I ran into some surprisingly weird output of both Clang and gcc on a simple code snippet, and I thought I’d share it.
Consider the following C++ function which, in a roundabout way, checks whether an std::array passed as an argument only contains zeros:
#include
static constexpr int arraySize = 1;
bool isAllZeros (const std::array &array) {
std::array allZeros {};
return array == allZeros;
}
In case you’re wondering, the reason why this is correct is that initializing an array with { } results in each element of the array being value initialized, or in other words set to zero.
What happens if we compile this with gcc? Using godbolt and the latest gcc version (15.2), with optimizations on (“-O3”) we get the following x86-64 Assembly code:
isAllZeros(std::array<int, 1ul> const&):
mov eax, DWORD PTR [rdi]
test eax, eax
sete al
ret
Already here we get fairly non-intuitive output! We have set arraySize to 1, so we’re effectively checking whether a single integer value is 0. The generated code does this by fetching the integer value, and’ing it with itself (which results in the same value), and then setting the return value of the function to be equal to the CPU’s zero flag. This is not how your average Assembly programmer would do it, but it’s still easy enough to understand (if perhaps wasteful-looking).

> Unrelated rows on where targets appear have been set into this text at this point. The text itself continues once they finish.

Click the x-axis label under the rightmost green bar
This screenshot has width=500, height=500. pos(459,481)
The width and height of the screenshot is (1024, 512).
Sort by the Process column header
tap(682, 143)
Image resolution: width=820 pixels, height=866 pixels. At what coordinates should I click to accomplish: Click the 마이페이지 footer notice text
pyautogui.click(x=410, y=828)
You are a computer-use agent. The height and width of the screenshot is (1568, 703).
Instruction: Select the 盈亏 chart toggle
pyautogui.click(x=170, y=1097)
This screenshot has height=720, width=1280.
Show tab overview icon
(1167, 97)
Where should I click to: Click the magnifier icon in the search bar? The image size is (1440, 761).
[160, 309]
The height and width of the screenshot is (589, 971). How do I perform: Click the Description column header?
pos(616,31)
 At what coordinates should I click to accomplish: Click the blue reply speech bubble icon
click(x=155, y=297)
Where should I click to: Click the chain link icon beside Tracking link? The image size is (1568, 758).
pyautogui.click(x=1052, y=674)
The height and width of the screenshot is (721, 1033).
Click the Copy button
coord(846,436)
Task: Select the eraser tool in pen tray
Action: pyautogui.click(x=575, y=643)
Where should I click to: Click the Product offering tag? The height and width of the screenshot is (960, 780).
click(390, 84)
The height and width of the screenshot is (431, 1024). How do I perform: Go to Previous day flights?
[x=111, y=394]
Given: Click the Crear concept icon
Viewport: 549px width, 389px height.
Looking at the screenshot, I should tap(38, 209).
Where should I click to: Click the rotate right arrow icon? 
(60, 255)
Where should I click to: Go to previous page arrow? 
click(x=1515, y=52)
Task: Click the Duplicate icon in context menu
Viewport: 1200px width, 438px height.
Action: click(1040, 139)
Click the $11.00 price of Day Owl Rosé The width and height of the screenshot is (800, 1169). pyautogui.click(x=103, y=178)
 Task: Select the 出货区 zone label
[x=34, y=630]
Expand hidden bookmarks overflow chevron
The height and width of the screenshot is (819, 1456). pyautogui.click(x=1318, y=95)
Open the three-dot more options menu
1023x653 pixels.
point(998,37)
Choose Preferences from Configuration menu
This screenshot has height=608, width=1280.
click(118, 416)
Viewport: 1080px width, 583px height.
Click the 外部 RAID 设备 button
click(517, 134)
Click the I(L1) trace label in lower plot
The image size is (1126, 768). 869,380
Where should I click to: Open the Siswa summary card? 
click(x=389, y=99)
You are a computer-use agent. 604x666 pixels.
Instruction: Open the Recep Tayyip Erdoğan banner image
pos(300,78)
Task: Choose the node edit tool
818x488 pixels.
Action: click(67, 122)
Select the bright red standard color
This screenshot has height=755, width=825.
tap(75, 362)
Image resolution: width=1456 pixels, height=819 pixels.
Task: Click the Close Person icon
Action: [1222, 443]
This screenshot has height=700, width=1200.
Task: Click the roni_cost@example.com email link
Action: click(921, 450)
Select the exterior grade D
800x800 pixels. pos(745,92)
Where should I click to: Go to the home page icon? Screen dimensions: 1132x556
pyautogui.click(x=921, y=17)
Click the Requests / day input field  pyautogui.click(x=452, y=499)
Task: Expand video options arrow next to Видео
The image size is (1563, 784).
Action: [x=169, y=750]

Let’s see what happens if we set arraySize to 2:
isAllZeros(std::array<int, 2ul> const&):
cmp QWORD PTR [rdi], 0
sete al
ret
That’s more like it! Now we’re simply fetching a QWORD-sized block of memory (8 bytes, which corresponds to two integers), comparing it to 0 and setting the return value to be the result of the comparison operation. This is a lot more intuitive than the arraySize = 1 case, and it’s not clear why.
How about arraySize = 3, meaning a 12-byte block ?
isAllZeros(std::array<int, 3ul> const&):
cmp QWORD PTR [rdi], 0
je .L5
.L2:
mov eax, 1
test eax, eax
sete al
ret
.L5:
mov eax, DWORD PTR [rdi+8]
test eax, eax
jne .L2
xor eax, eax
test eax, eax
sete al
ret
Now things are getting really hectic. This time gcc decided to use a mixture of both strategies, using a cmp instruction to check whether the first 8 bytes are zero, and the test instruction to check the remaining 4 bytes.
That’s not the weirdest part though. The strangest bit is the block in between the “.L2” and “.L5” labels, which as far as I can tell is using a very odd sequence of instructions to simply set eax to the value 0. A nearly-identical sequence is used at the end of the code to set the return value to 1.
How about clang? Surely we won’t see two different compilers behaving oddly here? Again we use “-O3” and the latest version on godbolt, which is Clang 21.1.0.
With arraySize = 1:
isAllZeros(std::array<int, 1ul> const&):
cmp dword ptr [rdi], 0
sete al
ret
Phew! Looks good and normal.
How about with size 2?
isAllZeros(std::array<int, 2ul> const&):
mov qword ptr [rsp - 8], 0
cmp qword ptr [rdi], 0
sete al
ret
Mmmm. The actual comparison code looks just as good, but there’s a new inefficiency here which gcc avoided: specifically, the first instruction which is writing a zero to the stack. This corresponds to initializing the allZeros variable on the stack, even though the rest of the Assembly code never reads this value.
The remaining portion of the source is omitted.